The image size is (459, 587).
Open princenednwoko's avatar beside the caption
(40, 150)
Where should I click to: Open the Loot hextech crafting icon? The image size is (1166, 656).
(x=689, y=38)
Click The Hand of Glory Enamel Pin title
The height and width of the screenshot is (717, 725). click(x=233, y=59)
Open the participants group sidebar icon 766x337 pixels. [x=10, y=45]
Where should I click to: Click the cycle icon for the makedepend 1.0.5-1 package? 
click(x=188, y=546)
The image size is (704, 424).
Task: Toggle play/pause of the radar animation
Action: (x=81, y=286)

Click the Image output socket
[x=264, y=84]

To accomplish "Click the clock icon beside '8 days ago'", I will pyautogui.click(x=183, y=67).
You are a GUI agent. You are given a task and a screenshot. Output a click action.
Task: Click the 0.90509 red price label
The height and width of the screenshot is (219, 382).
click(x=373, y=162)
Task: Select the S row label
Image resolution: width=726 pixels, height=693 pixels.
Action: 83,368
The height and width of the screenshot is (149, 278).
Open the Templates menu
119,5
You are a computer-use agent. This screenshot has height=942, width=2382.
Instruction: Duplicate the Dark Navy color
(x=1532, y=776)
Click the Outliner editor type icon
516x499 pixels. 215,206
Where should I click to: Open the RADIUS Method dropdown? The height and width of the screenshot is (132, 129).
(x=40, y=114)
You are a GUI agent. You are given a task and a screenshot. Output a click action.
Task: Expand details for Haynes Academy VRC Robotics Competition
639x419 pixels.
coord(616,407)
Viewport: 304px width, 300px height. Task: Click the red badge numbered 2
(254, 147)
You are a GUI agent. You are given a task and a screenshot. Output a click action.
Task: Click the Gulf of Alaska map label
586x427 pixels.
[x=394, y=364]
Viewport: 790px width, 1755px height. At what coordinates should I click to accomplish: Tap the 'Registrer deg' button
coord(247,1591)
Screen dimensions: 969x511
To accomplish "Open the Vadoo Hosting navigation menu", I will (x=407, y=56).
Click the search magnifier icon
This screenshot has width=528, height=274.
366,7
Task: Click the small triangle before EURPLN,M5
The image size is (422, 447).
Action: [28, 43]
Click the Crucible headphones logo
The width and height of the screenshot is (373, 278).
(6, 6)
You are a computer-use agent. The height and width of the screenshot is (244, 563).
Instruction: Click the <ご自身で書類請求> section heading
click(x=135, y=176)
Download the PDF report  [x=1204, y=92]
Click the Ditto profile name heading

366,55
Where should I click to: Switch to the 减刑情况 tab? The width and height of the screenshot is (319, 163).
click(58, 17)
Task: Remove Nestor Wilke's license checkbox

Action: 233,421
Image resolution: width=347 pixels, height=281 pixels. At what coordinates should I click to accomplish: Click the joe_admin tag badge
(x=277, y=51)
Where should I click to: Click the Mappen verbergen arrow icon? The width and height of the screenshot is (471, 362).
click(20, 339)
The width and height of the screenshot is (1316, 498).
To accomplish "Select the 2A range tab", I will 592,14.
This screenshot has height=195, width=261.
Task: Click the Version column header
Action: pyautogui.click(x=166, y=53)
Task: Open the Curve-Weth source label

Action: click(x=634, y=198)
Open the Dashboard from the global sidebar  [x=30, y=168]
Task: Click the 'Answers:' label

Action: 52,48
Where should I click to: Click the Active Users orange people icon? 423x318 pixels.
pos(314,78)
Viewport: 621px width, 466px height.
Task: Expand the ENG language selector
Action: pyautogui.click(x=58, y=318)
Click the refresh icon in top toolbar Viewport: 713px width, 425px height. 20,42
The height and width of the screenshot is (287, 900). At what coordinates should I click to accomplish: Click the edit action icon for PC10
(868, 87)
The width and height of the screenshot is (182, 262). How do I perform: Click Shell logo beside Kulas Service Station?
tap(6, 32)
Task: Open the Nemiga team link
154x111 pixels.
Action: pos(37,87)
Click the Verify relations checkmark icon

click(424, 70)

◆ What the exercise asks ◆
Go through the data above and find the lines with the word "computer". Copy each of those lines.

◆ Problem solution ◆
You are a computer-use agent. This screenshot has height=942, width=2382.
You are a computer-use agent. The height and width of the screenshot is (244, 563).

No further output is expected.